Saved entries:
********

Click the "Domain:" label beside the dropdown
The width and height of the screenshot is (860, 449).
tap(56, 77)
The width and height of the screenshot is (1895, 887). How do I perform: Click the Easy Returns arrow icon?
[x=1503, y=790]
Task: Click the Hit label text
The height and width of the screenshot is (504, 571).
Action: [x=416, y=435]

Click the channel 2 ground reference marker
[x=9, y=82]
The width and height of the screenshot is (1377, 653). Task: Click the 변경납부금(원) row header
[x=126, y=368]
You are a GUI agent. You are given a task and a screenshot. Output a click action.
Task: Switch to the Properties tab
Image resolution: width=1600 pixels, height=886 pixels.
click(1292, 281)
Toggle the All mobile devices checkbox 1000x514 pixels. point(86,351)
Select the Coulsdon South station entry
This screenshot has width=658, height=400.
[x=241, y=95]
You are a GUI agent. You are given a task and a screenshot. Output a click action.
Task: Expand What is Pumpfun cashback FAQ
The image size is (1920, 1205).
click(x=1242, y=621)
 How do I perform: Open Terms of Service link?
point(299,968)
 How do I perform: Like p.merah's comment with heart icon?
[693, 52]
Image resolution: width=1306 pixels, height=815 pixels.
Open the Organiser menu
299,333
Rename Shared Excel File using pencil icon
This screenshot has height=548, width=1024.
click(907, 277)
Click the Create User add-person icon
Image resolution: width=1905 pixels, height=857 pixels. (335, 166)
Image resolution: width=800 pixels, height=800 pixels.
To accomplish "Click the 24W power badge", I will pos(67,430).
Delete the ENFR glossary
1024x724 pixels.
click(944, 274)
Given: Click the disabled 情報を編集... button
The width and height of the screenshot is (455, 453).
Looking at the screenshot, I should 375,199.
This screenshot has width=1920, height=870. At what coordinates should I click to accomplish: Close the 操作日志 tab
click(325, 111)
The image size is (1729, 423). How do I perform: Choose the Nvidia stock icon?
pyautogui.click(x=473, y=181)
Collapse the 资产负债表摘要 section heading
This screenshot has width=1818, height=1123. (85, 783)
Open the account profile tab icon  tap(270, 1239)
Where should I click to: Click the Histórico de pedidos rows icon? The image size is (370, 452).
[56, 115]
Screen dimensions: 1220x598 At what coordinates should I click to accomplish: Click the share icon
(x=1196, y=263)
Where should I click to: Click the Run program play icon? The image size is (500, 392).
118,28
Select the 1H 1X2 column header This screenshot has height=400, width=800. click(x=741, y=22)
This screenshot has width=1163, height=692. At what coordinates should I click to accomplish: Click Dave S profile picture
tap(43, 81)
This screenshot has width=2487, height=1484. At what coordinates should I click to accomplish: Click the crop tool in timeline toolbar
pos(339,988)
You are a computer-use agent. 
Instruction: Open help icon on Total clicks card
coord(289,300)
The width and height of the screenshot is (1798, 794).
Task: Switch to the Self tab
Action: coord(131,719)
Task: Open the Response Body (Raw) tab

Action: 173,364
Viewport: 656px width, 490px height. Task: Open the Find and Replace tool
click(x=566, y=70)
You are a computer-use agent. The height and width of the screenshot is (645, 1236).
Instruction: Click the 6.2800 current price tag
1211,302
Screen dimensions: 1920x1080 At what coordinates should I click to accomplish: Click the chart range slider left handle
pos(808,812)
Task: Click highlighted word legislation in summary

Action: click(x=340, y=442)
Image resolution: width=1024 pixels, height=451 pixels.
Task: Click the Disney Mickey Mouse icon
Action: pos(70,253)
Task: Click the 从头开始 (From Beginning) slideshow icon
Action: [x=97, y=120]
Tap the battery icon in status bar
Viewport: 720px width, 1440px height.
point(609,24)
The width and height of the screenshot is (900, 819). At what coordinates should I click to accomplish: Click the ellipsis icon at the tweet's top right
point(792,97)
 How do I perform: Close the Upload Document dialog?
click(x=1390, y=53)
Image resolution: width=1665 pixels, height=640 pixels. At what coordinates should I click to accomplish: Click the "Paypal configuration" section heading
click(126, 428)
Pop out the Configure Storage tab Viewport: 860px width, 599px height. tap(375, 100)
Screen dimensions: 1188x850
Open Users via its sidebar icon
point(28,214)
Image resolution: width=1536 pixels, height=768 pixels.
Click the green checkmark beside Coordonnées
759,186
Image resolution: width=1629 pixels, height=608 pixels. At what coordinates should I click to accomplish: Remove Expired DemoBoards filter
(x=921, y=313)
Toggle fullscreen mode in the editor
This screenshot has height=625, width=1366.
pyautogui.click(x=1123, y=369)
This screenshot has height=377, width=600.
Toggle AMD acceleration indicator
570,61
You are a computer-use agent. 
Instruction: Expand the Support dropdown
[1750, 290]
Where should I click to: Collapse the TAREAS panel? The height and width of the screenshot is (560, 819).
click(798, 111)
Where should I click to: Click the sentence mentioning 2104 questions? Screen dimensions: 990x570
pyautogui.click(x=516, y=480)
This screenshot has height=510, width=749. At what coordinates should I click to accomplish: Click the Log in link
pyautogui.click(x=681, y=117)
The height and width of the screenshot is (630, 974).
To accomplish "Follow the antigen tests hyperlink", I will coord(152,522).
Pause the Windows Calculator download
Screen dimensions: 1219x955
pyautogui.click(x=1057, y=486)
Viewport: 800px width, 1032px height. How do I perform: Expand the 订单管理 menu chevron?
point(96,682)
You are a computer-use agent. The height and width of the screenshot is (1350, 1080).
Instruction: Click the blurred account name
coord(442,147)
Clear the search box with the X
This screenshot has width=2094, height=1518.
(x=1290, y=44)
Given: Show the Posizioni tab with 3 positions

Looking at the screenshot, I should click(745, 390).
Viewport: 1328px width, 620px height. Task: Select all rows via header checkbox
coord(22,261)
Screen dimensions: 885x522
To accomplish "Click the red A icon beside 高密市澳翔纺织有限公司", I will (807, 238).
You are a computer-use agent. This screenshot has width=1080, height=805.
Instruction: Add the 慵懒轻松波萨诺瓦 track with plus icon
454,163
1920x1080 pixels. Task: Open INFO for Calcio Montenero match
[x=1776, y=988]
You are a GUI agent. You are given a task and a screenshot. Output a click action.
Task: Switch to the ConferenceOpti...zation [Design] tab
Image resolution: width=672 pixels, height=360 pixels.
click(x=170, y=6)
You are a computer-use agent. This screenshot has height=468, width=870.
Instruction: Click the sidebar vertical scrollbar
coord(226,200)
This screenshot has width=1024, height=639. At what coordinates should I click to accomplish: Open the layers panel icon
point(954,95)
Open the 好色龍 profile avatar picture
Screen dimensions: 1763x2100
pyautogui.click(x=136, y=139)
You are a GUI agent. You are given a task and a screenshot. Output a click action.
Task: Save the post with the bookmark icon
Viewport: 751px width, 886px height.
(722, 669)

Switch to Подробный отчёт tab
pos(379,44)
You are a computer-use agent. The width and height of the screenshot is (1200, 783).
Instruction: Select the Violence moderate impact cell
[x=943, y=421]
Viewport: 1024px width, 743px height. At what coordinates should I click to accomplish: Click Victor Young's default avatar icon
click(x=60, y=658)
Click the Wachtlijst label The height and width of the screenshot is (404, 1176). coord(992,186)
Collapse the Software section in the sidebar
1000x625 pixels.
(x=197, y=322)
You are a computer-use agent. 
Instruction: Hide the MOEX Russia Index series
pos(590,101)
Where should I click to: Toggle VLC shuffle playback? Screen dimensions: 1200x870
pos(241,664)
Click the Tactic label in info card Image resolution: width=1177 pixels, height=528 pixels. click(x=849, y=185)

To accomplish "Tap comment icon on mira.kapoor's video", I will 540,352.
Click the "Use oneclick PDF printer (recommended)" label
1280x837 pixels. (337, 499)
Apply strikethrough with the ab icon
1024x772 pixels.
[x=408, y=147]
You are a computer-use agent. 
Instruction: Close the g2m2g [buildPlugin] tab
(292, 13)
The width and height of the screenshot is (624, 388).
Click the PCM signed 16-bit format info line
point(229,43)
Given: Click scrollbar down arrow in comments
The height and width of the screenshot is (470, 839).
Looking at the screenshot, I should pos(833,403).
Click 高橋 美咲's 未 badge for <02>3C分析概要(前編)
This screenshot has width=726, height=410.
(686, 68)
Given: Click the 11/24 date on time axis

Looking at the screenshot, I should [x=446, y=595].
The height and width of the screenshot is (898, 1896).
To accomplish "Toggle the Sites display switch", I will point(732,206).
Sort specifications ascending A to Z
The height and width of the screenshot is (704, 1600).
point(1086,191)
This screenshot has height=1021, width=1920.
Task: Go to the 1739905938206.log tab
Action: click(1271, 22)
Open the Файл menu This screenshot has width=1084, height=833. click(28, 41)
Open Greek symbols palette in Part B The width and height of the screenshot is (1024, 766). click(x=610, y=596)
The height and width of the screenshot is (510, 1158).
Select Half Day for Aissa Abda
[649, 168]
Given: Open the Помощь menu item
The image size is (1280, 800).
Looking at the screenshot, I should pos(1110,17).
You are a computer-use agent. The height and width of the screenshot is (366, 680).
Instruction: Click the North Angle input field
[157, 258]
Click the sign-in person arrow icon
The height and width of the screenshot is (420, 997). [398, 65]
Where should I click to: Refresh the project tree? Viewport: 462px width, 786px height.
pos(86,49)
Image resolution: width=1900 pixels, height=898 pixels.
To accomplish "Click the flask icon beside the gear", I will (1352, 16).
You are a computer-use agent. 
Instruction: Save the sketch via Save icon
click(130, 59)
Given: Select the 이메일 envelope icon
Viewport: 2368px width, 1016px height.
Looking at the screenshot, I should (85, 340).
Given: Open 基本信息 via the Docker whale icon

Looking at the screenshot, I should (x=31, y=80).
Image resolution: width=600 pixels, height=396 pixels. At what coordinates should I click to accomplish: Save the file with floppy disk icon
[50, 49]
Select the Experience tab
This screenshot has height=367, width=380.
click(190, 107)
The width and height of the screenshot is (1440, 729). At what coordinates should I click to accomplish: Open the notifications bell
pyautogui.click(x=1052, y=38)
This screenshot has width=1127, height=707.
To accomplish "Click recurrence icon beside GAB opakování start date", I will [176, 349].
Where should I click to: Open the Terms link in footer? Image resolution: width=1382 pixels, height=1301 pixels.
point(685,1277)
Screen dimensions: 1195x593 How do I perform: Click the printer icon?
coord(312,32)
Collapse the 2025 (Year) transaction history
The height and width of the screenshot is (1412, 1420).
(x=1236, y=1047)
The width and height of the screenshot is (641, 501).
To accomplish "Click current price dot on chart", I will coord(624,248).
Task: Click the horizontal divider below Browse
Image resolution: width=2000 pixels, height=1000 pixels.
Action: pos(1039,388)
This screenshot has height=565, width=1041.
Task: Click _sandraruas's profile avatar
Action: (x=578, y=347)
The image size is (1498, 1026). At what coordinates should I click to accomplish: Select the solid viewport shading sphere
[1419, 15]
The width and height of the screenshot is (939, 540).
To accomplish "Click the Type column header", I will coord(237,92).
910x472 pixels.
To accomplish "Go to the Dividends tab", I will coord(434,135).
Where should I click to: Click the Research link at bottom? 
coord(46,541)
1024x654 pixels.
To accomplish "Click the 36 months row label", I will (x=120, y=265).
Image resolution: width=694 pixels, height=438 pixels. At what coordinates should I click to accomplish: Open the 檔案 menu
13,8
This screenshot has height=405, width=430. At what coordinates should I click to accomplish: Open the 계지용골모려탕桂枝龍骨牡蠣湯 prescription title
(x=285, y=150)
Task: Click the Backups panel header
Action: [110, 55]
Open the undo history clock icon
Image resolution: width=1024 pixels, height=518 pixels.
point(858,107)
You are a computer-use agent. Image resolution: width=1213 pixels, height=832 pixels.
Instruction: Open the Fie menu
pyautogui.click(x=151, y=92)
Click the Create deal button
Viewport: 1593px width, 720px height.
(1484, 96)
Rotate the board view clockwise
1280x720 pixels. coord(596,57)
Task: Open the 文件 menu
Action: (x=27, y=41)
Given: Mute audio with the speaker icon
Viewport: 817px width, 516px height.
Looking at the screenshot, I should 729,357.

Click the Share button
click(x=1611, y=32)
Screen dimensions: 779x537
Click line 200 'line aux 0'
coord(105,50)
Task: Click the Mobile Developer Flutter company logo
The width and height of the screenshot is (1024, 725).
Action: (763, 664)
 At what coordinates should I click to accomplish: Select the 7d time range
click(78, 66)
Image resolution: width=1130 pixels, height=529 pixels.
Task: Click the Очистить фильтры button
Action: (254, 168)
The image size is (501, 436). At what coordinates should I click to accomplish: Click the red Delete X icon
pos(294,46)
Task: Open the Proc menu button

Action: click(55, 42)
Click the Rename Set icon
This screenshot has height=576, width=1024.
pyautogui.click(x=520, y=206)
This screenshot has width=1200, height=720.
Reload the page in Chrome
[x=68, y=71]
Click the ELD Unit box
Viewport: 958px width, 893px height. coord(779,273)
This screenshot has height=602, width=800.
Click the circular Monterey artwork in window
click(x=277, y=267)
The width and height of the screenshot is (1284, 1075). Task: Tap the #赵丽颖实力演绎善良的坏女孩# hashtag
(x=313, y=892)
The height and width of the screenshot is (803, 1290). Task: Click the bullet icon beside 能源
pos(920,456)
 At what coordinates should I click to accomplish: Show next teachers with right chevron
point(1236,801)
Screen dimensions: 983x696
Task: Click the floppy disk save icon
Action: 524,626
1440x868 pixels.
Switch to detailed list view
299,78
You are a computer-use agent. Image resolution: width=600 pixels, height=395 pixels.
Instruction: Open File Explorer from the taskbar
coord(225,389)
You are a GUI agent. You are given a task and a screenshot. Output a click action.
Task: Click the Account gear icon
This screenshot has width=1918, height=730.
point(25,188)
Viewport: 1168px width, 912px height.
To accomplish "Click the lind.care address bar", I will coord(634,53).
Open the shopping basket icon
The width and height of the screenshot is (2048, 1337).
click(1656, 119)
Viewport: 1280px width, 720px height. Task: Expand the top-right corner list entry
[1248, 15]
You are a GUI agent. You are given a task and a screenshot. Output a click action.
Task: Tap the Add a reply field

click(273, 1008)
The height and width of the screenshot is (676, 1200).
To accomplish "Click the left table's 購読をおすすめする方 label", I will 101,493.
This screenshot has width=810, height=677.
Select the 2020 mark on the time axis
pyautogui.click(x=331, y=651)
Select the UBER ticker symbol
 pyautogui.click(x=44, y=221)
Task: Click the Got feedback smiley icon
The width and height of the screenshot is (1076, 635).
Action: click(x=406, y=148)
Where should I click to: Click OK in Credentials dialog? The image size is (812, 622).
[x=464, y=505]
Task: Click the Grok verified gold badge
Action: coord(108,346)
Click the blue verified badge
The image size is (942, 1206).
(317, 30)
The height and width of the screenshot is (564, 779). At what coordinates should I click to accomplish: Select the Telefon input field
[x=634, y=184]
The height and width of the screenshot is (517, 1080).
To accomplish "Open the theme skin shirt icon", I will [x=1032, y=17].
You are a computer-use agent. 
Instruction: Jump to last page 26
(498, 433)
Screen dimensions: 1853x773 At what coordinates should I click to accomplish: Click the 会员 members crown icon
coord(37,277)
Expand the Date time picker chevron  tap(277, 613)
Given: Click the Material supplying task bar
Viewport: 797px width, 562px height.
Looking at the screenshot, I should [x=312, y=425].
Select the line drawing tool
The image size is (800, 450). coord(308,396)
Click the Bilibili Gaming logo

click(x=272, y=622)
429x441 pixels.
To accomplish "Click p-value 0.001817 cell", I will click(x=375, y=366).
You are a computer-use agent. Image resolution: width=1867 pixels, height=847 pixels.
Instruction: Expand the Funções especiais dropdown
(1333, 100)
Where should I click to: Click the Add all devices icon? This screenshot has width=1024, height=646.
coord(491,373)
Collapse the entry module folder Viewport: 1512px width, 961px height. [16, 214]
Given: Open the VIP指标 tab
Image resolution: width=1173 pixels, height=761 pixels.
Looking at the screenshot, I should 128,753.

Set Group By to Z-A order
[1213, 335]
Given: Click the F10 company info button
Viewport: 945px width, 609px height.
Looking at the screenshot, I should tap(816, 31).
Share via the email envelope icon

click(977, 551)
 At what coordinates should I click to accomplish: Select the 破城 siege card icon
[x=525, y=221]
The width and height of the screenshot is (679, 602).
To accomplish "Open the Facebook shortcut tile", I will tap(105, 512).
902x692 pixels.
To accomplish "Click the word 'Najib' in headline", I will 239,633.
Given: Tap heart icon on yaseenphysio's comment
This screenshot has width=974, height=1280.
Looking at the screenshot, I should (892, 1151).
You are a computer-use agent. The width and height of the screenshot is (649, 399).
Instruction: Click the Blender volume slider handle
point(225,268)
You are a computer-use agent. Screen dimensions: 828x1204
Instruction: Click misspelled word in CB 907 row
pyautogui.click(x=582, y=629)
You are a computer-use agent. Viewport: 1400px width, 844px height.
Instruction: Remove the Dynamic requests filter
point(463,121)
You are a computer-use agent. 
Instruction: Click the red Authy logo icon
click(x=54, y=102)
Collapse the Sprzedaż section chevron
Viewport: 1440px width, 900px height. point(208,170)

********

Prompt: Above are some lines. Repeat exactly, and only, those from the line that has "Select the Experience tab" through the line that has "910x472 pixels.".

Output for this exercise:
Select the Experience tab
This screenshot has height=367, width=380.
click(190, 107)
The width and height of the screenshot is (1440, 729). At what coordinates should I click to accomplish: Open the notifications bell
pyautogui.click(x=1052, y=38)
This screenshot has width=1127, height=707.
To accomplish "Click recurrence icon beside GAB opakování start date", I will [176, 349].
Where should I click to: Open the Terms link in footer? Image resolution: width=1382 pixels, height=1301 pixels.
point(685,1277)
Screen dimensions: 1195x593 How do I perform: Click the printer icon?
coord(312,32)
Collapse the 2025 (Year) transaction history
The height and width of the screenshot is (1412, 1420).
(x=1236, y=1047)
The width and height of the screenshot is (641, 501).
To accomplish "Click current price dot on chart", I will coord(624,248).
Task: Click the horizontal divider below Browse
Image resolution: width=2000 pixels, height=1000 pixels.
Action: pos(1039,388)
This screenshot has height=565, width=1041.
Task: Click _sandraruas's profile avatar
Action: (x=578, y=347)
The image size is (1498, 1026). At what coordinates should I click to accomplish: Select the solid viewport shading sphere
[1419, 15]
The width and height of the screenshot is (939, 540).
To accomplish "Click the Type column header", I will coord(237,92).
910x472 pixels.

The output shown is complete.